Vol. 15, #1

Sept, 15, 2014



Two interesting finds of mine: 

                                                  1).  I  was house cleaning and came upon a scrapbook, kept during my high school years.  I only had one hoya in those years and I didn’t know it was a hoya.  In fact, I’d never heard of a hoya.  I did find in that scrapbook a picture of a man that I think anyone age 50 and over would recognize.  It was a picture taken from the New York times.  It showed a man with two plants.  In his left hand there is a green onion with both top and roots exposed.  In his right hand, there is a pot with a single node of what appears to me to be  two hoya leaves and from between those two leaves is a long leafless stretch of vine, just like those often seen growing out of young rooted hoya cuttings.  The man holding those two plants was Don Herbert, better known by all who watched Saturday morning kid’s programs on public TV as “Mr. Wizard.”  Don Herbert lived three houses up the street from me.  How I wish I’d known the right questions to ask in those years.  If I could have gotten him interested in hoya taxonomy and hoya nomenclature, maybe our labeling wouldn’t be so tangled up now!  We really need a “Hoya Wizard.” *

 * Even living that close and later on with both of us working for General Electric, I never met Mr. Wizard, but I saw him from a distance, frequently. My friend, Mary Wyand Rankin, lived next door to him and was the children’s frequent baby sitter.

                                                2).  The other interesting house cleaning find is something that has, apparently, been on line for a long time but I only just bumped into it.  It is called “473 Images Found at PhytoImages: Images 1-473 .”    I found this appalling!  I have never seen so many mislabeled hoyas pictured anywhere else, in all the years I’ve been studying hoyas!!!!!!!!!    Use that site for identification and 100 to 1, you’ll be proved wrong!



Hoya ovalifolia Wight   Does anyone have it?


This is, to some extent a repetition of vol.  4, #2.  e-mail questions keep coming about it so I keep writing about it.  This will be the last time… I promise.
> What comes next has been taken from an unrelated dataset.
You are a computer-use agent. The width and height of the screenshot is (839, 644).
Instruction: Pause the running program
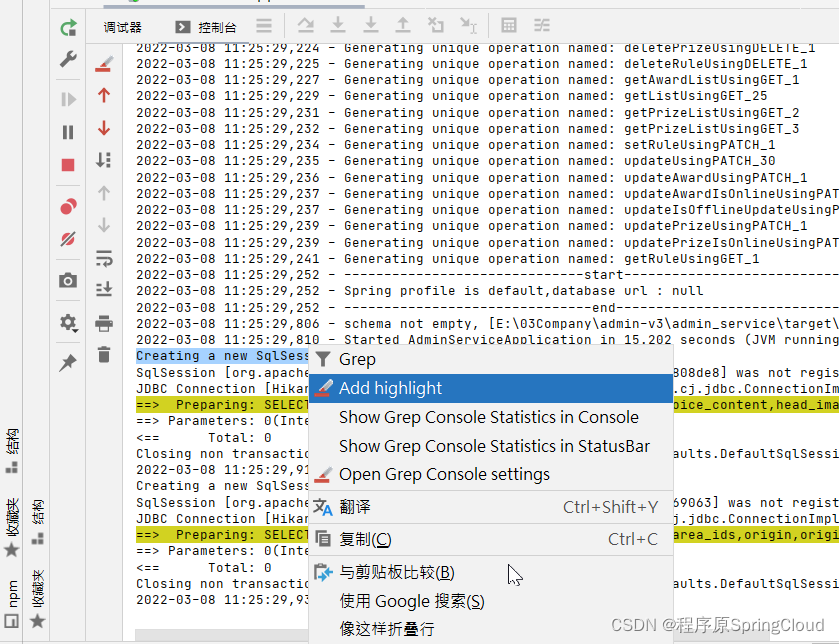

 Back in 2005 I was gifted  (by a hoya friend, Berit Karlgren)  with a small start of a hoya she got as GPS7401.  She wrote that she had also gotten one from Ted  Green as “Hoya ovalifolia (IPPS-7401)”.  I’ve been unable to find that plant in my greenhouse. I must have lost it or its label so I started looking for a replacement.  I started by typing Hoya ovalifolia in the Google search spot at the top of my internet screen.  I didn’t expect to find anything there, but, lo and behold, it belched up several hundred spots to check.  I only opened four pages. That was more than enough. 
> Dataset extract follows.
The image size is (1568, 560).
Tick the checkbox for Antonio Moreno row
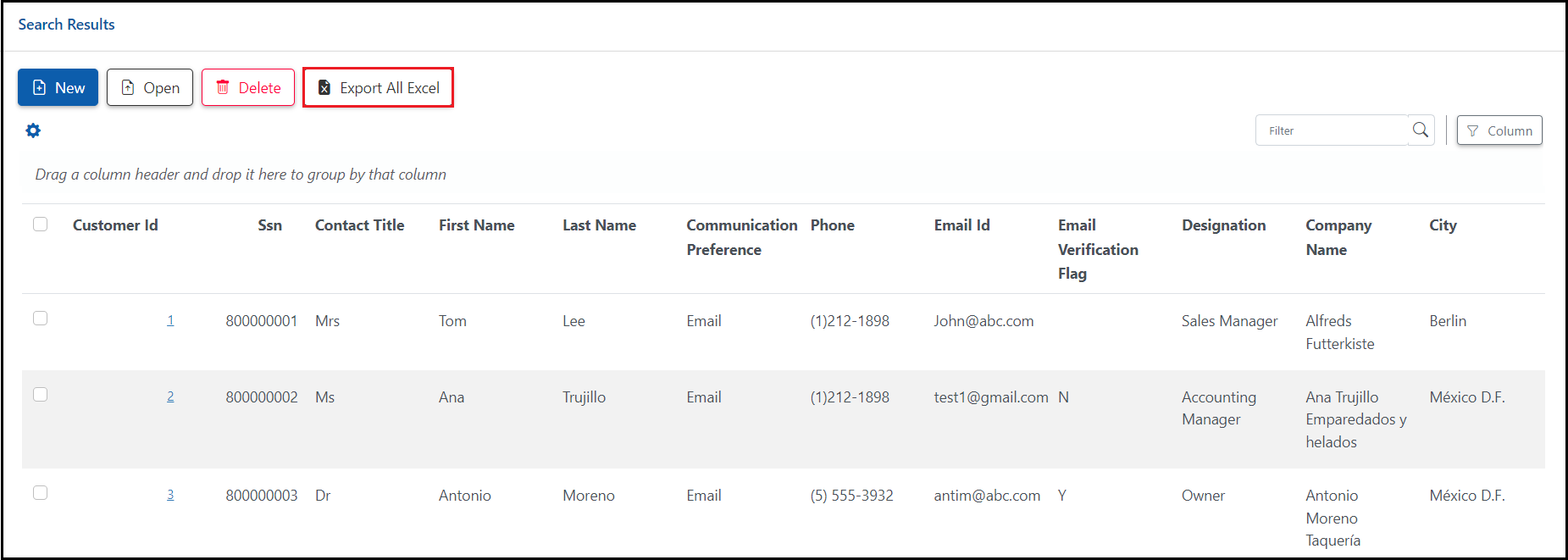(40, 493)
            What I found on those four pages horrified me.  I was looking for a picture of a blooming plant.  About a third of the pictures had no blooms, just foliage.  That foliage, sure as heck, was NOT Hoya ovalifolia foliage.  It looked like Hoya balansae foliage and one of the page owners stated, without qualification, that Hoya ovalifolia is a synonym for Hoya balansae.  That is NOT true.  They are two completely different species.
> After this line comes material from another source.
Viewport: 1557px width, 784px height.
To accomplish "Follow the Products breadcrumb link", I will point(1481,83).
            A lot of those web pages showed pictures of Hoya pubicalyx cv. Pink Silver mislabeled as Hoya ovalifolia.

            Only one site in those 4 pages described and pictured a true Hoya ovalifolia. 

 If you want to know how it looks, here is where you’ll find it: .   Just in case I copied that wrong, just type the name Hoya ovalifolia in your search engine and look for Sahya Tropicals.  The only thing I checked on this site was Hoya ovalifolia so I can ‘t say that any of their other plants are or are not what they are labeled.

One reason for so much confusion about the identity of Hoya ovalifolia is because Wight must have run out of mounting paper when he made his type specimens.  He mounted two different species on the same sheets.  Decaisne was a sharp observer.  He seems to have been the only other hoya author to observe correctly that there were two different species on that one specimen sheet.  You’ll find his statement concerning it in his publication in DeCandolle’s Prodromus, vol. 8, page 638. 

            Wight had noted a Neelgherry specimen, Wight #1522, and a Singapore  specimen.  Decaisne noted that the Singapore species was actually Wallich’s and a different species than Wight’s Hoya ovalifolia. He did not say what species it was.

            I had to copy Wight’s  type specimen in 2 pieces (to save a long drive and a few bucks to the nearest overhead copier).  Here are the scans of the two halves (just a tad smaller than the originals.



Top half of Wight’s 1522

Left:  Hoya balansae  

 Right:  Hoya ovalifolia




Bottom half of Wight’s #1522

Left:  Hoya balansae

Right:  Hoya ovalifolia



You’ll find Wight’s illustration of Hoya ovalifolia in earlier editions of PS-TheHoyan.  As noted above, I found this isotype in New York Botanical Garden.  An Isotype is a specimen from the same gathering as the holotype.  Both specimens collected and mounted at the same time.